What is being asked
Directions for the data below: repeat exactly the lines from the one with "Documents (290, 471)" through the one with "Stäng (144, 2561)", both included, and omit all pictures.
Source records START
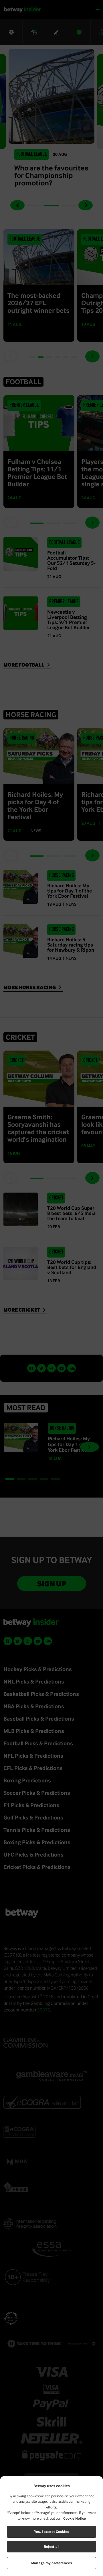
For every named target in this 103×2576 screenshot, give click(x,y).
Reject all (51, 2546)
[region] (51, 2526)
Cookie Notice (74, 2518)
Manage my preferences (51, 2563)
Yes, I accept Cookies (51, 2531)
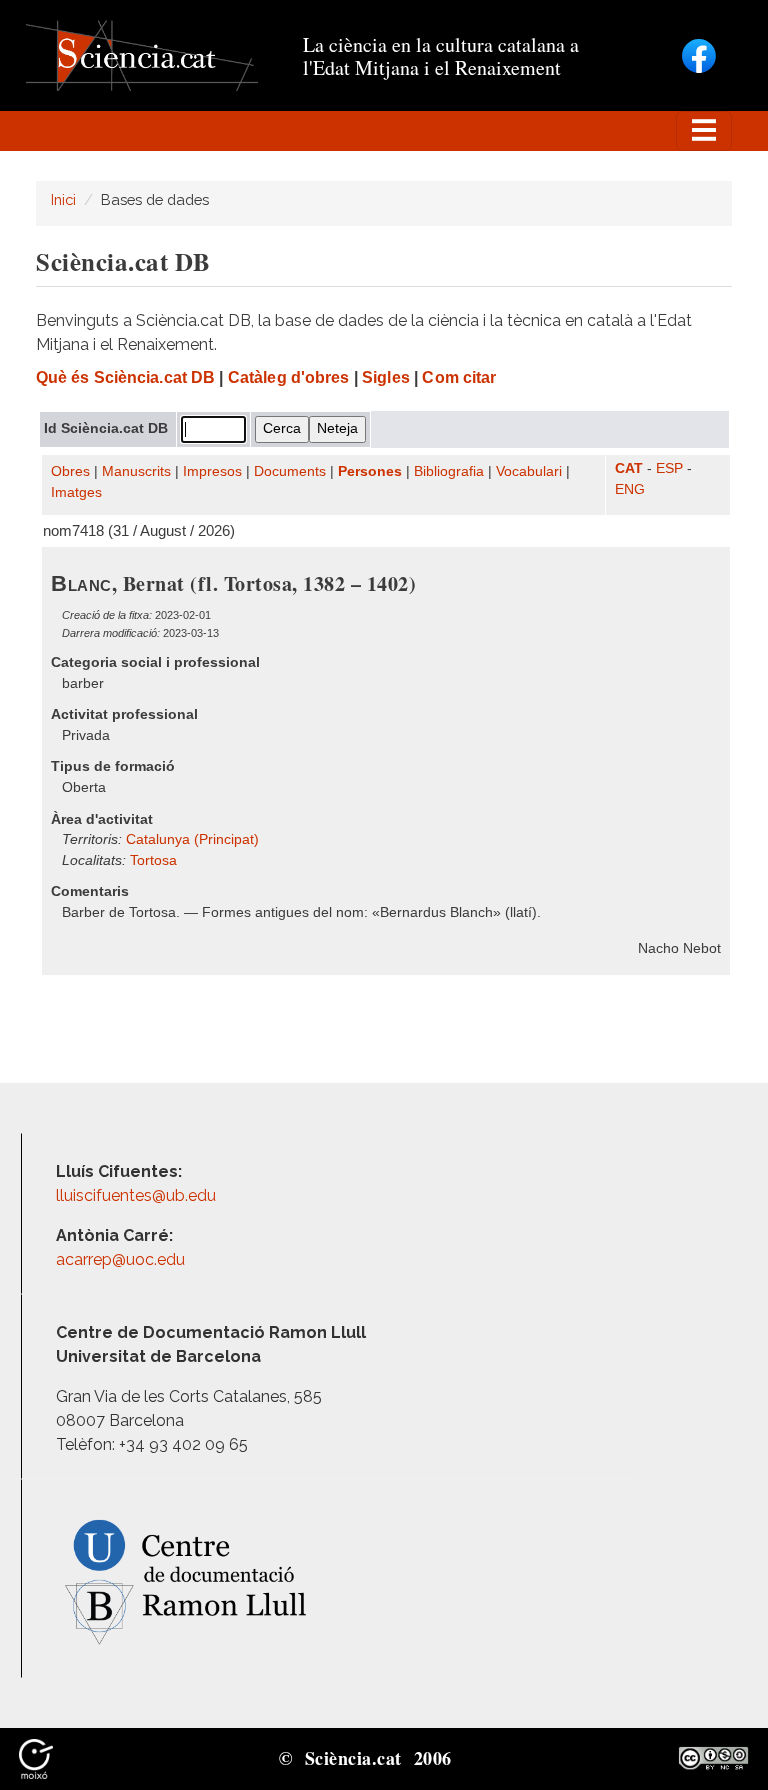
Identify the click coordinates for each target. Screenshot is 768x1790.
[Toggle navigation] (704, 131)
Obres (70, 471)
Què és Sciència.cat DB (125, 377)
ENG (630, 489)
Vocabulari (529, 471)
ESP (669, 468)
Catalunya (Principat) (192, 839)
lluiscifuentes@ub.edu (138, 1195)
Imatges (76, 492)
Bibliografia (449, 471)
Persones (370, 471)
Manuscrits (136, 471)
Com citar (459, 377)
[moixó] (36, 1758)
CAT (629, 468)
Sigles (386, 377)
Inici (63, 199)
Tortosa (153, 860)
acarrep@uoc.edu (120, 1259)
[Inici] (142, 54)
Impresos (212, 471)
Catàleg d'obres (289, 377)
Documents (290, 471)
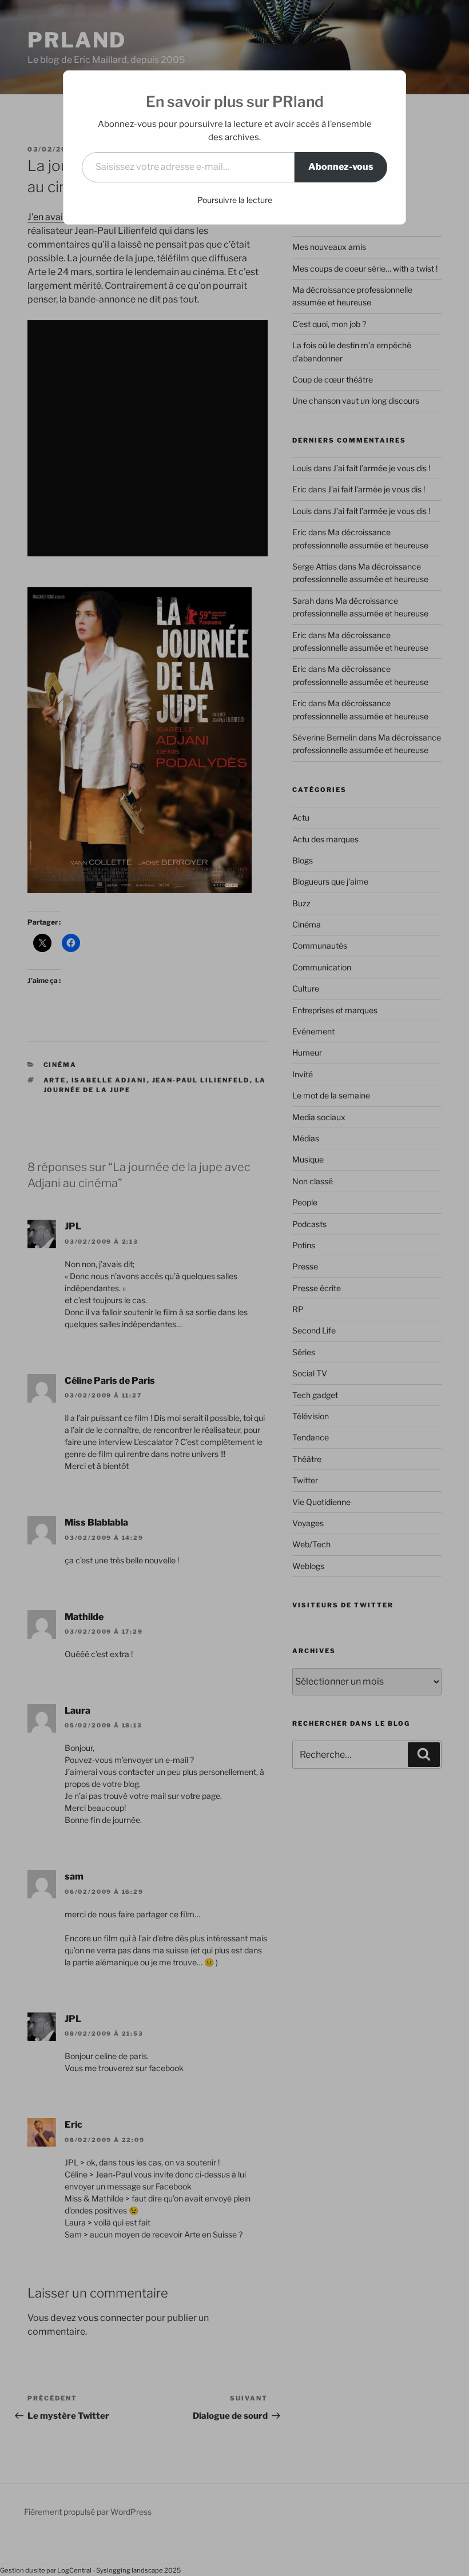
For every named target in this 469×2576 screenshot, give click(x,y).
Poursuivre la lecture (234, 200)
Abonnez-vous (340, 166)
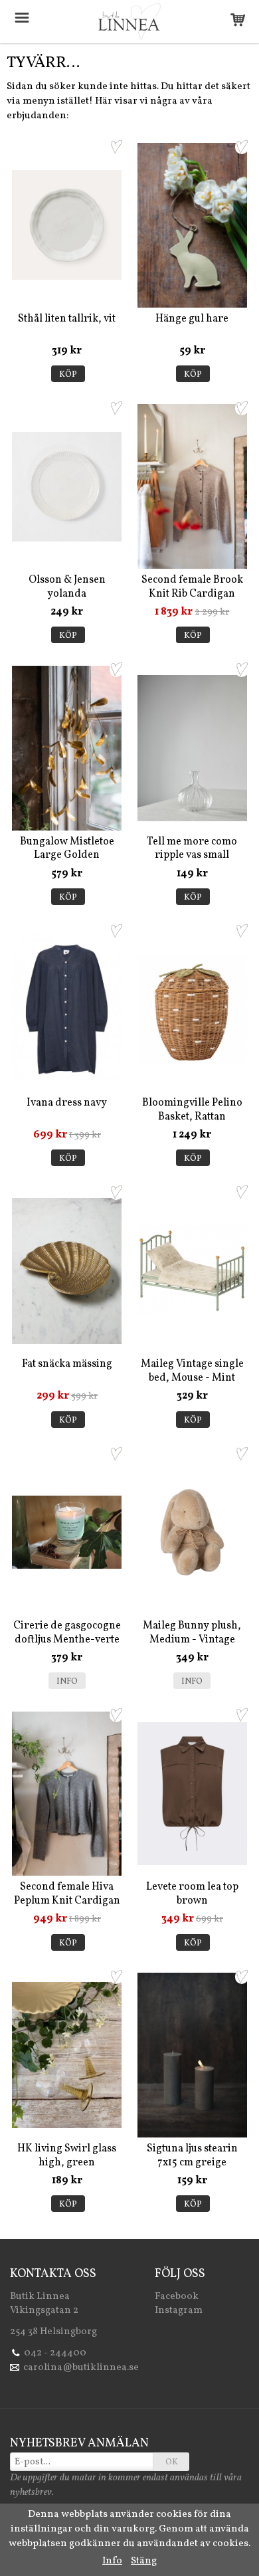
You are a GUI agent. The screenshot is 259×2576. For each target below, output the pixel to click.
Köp (68, 375)
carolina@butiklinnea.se (81, 2368)
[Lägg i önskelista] (116, 147)
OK (171, 2462)
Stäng (144, 2561)
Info (67, 1682)
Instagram (179, 2311)
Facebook (177, 2297)
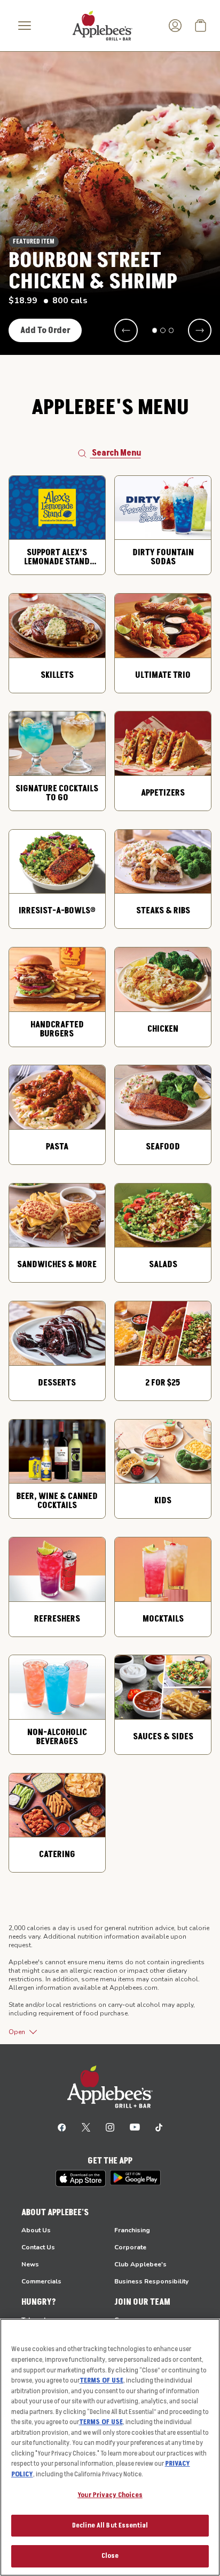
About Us (36, 2230)
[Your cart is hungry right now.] (201, 25)
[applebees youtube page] (135, 2127)
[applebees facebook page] (62, 2127)
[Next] (199, 330)
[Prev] (126, 330)
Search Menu (116, 453)
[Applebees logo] (102, 25)
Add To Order (45, 330)
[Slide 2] (163, 330)
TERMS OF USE (101, 2380)
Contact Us (38, 2247)
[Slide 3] (171, 330)
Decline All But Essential (110, 2525)
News (30, 2264)
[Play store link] (135, 2177)
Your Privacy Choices (110, 2495)
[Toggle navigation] (24, 25)
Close (110, 2556)
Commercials (41, 2281)
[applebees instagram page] (110, 2127)
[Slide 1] (155, 330)
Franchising (132, 2230)
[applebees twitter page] (86, 2127)
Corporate (130, 2247)
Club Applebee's (140, 2264)
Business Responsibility (151, 2281)
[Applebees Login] (175, 25)
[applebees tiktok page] (158, 2127)
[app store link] (81, 2178)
Source records END
Answer box
Documents (290, 471)
For every named target in this 469×2576 screenshot, give click(x,y).
Poursuivre la lecture (234, 200)
Abonnez-vous (340, 166)
You are a GUI agent. The screenshot is 259×2576. For each target below, output the pixel to click.
Köp (68, 375)
carolina@butiklinnea.se (81, 2368)
[Lägg i önskelista] (116, 147)
OK (171, 2462)
Stäng (144, 2561)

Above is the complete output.